Minimal Working Examples
------------------------

**Example 1: Using PySR (recommended)**
```python
import numpy as np
from pysr import PySRRegressor

class Solution:
    def __init__(self, **kwargs):
        pass

    def solve(self, X: np.ndarray, y: np.ndarray) -> dict:
        model = PySRRegressor(
            niterations=40,
            binary_operators=["+", "-", "*", "/"],
            unary_operators=["sin", "cos", "exp", "log"],
            populations=15,
            population_size=33,
            maxsize=25,
            verbosity=0,
            progress=False,
            random_state=42,
        )
        model.fit(X, y, variable_names=["x1", "x2"])

        # Get best expression as sympy, convert to string
        best_expr = model.sympy()
        expression = str(best_expr)

        # Predictions
        predictions = model.predict(X)

        return {
            "expression": expression,
            "predictions": predictions.tolist(),
            "details": {}
        }
```

**Example 2: Manual expression (simple baseline)**
```python
import numpy as np

class Solution:
    def __init__(self, **kwargs):
        pass

    def solve(self, X: np.ndarray, y: np.ndarray) -> dict:
        # Simple linear combination as baseline
        x1, x2 = X[:, 0], X[:, 1]

        # Fit coefficients via least squares
        A = np.column_stack([x1, x2, np.ones_like(x1)])
        coeffs, _, _, _ = np.linalg.lstsq(A, y, rcond=None)
        a, b, c = coeffs

        expression = f"{a:.6f}*x1 + {b:.6f}*x2 + {c:.6f}"
        predictions = a * x1 + b * x2 + c

        return {
            "expression": expression,
            "predictions": predictions.tolist(),
            "details": {}
        }
```

**Example 3: Using sympy for expression manipulation**
```python
import numpy as np
import sympy as sp
from pysr import PySRRegressor

class Solution:
    def __init__(self, **kwargs):
        pass

    def solve(self, X: np.ndarray, y: np.ndarray) -> dict:
        model = PySRRegressor(
            niterations=30,
            binary_operators=["+", "-", "*", "/"],
            unary_operators=["sin", "cos"],
            verbosity=0,
            progress=False,
        )
        model.fit(X, y, variable_names=["x1", "x2"])

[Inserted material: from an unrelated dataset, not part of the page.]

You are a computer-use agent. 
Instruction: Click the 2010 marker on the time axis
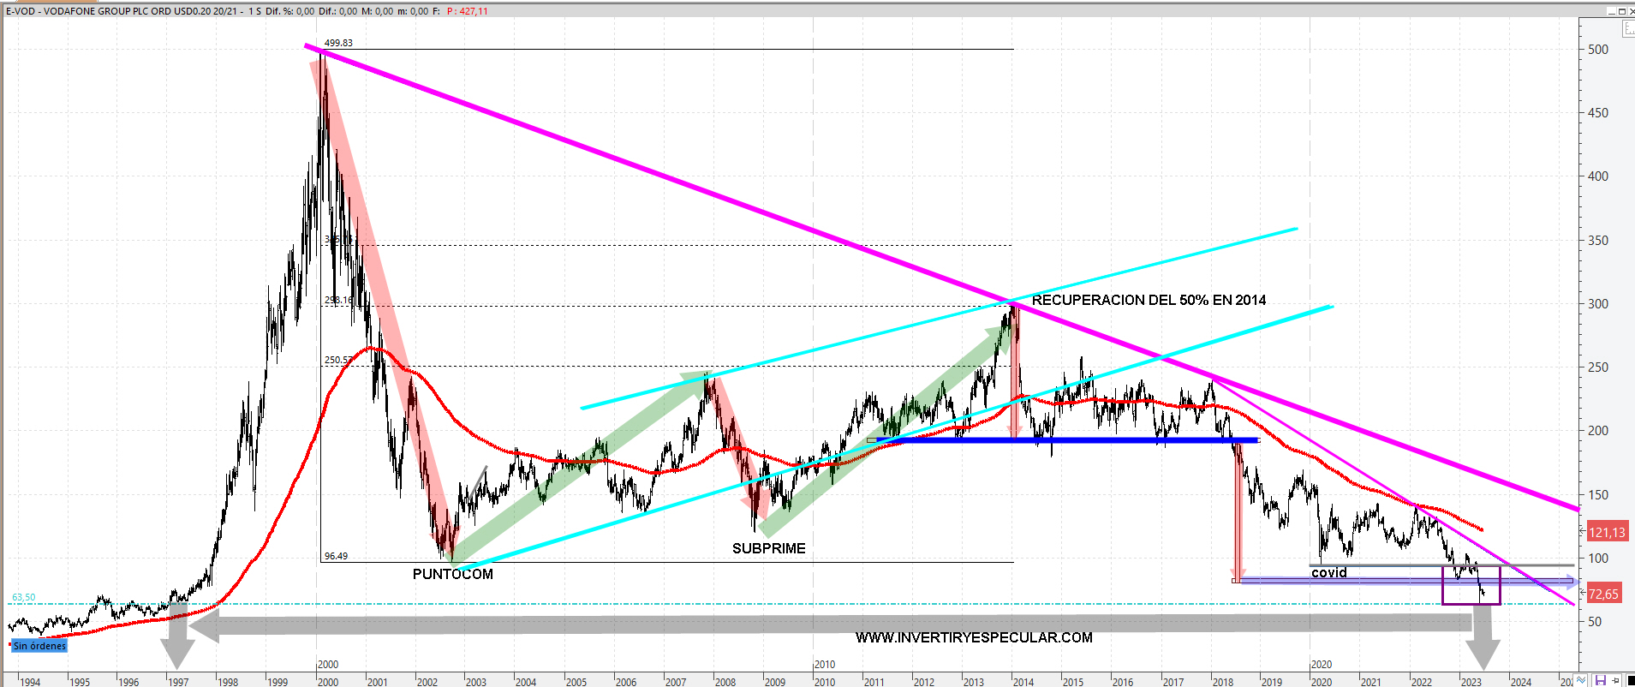coord(825,664)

        # Get sympy expression and simplify
        sympy_expr = model.sympy()
        simplified = sp.simplify(sympy_expr)

        # Convert to evaluable string
        expression = str(simplified)

        return {
            "expression": expression,
            "predictions": None,  # evaluator will compute from expression
            "details": {}
        }
```

PySR API Notes (v0.19.0)
------------------------
- `model.fit(X, y, variable_names=["x1", "x2"])` - use variable_names to match expected output
- `model.sympy()` - returns best expression as sympy object
- `model.predict(X)` - returns predictions array
- `model.equations_` - DataFrame of all discovered equations
- Common parameters:
  - `niterations`: number of evolution iterations (more = better but slower)
  - `populations`: number of parallel populations
  - `maxsize`: maximum expression complexity
  - `verbosity=0, progress=False`: suppress output

Expression Format Requirements
------------------------------
- Must be a valid Python expression string
- Use variable names: `x1`, `x2`
- Allowed operators: `+`, `-`, `*`, `/`, `**`
- Allowed functions: `sin`, `cos`, `exp`, `log` (NO `np.` prefix)
- Numeric constants are allowed
- The evaluator uses `sympy.sympify()` to parse your expression

Scoring
-------
```
MSE = (1/n) Σ (y_i - ŷ_i)²
Score = 100 × clamp((m_base - MSE) / (m_base - m_ref), 0, 1) × 0.99^max(C - C_ref, 0)
```

- `m_base`: linear regression baseline MSE
- `m_ref`, `C_ref`: reference solution MSE and complexity
- `C = 2 × (#binary ops) + (#unary ops)`
- Lower MSE and lower complexity yield higher scores

Environment
-----------
Run `set_up_env.sh` to install dependencies.